WHAT THE TASK REQUIRES
A single number is the answer: how many lines of the data hold "icon"?

(Beginning of PROVIDED RECORDS)

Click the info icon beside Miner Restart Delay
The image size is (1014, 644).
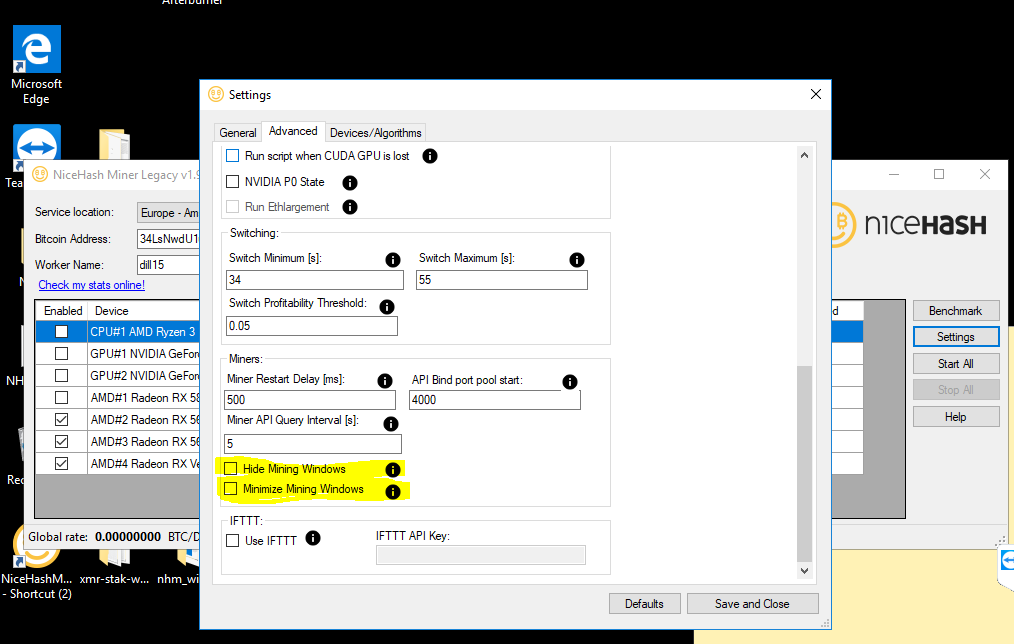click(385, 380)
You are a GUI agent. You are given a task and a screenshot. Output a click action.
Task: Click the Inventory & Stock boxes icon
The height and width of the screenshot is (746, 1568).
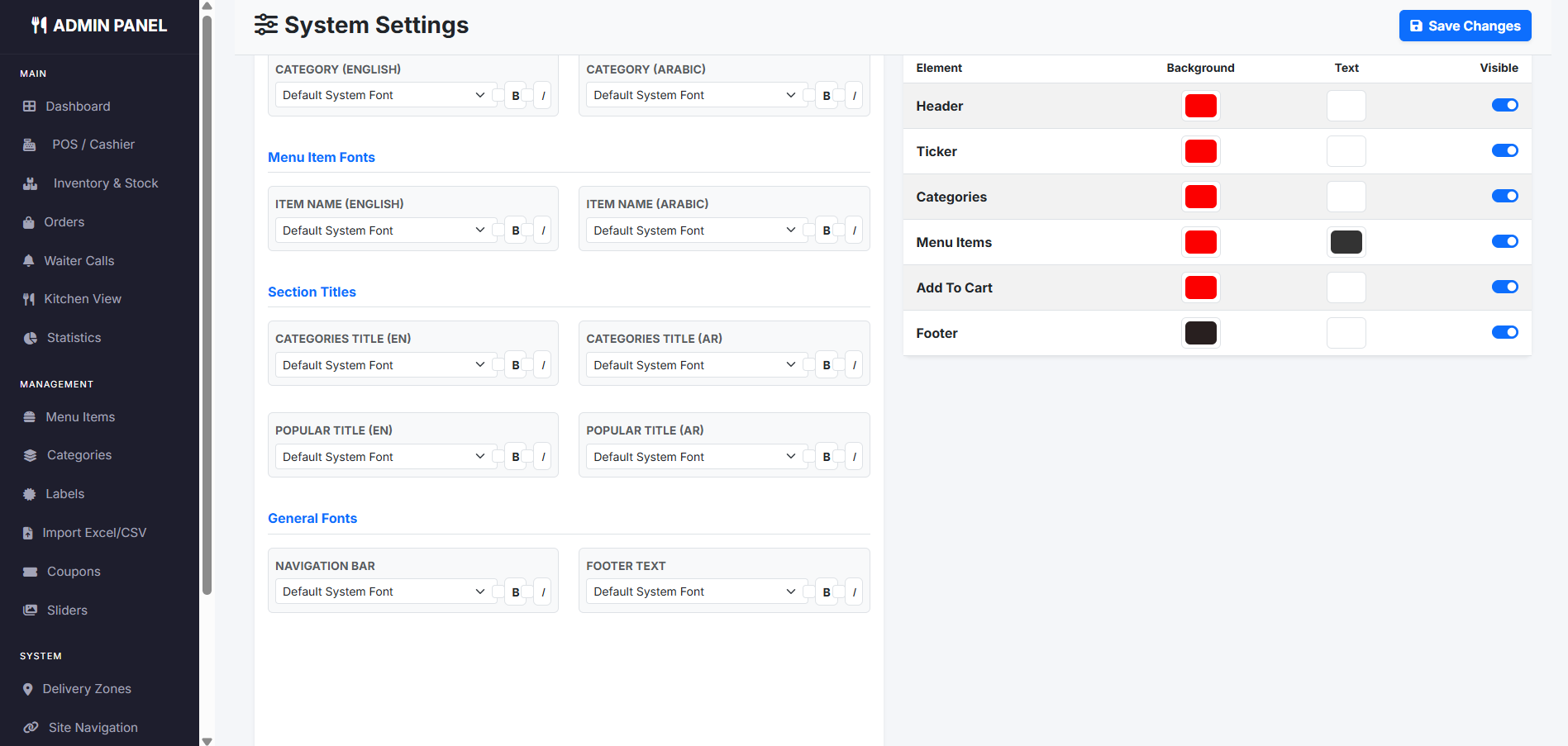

(End of PROVIDED RECORDS)

EXERCISE ANSWER
2